[Rows from a dataset]
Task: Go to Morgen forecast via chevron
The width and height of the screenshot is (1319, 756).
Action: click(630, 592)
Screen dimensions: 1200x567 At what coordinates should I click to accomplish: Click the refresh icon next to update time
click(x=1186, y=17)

--

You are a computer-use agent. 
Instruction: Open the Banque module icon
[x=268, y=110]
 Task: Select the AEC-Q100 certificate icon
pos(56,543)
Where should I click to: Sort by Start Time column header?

Written request
Output the lines of the material from the line with "You are a computer-use agent." to the line with "Where should I", both included, as a Markdown table with the columns No. and Text, omitting blank lines.

Result
| No. | Text |
|---|---|
| 1 | You are a computer-use agent.  |
| 2 | Instruction: Open the Banque module icon |
| 3 | [x=268, y=110] |
| 4 |  Task: Select the AEC-Q100 certificate icon |
| 5 | pos(56,543) |
| 6 | Where should I click to: Sort by Start Time column header? |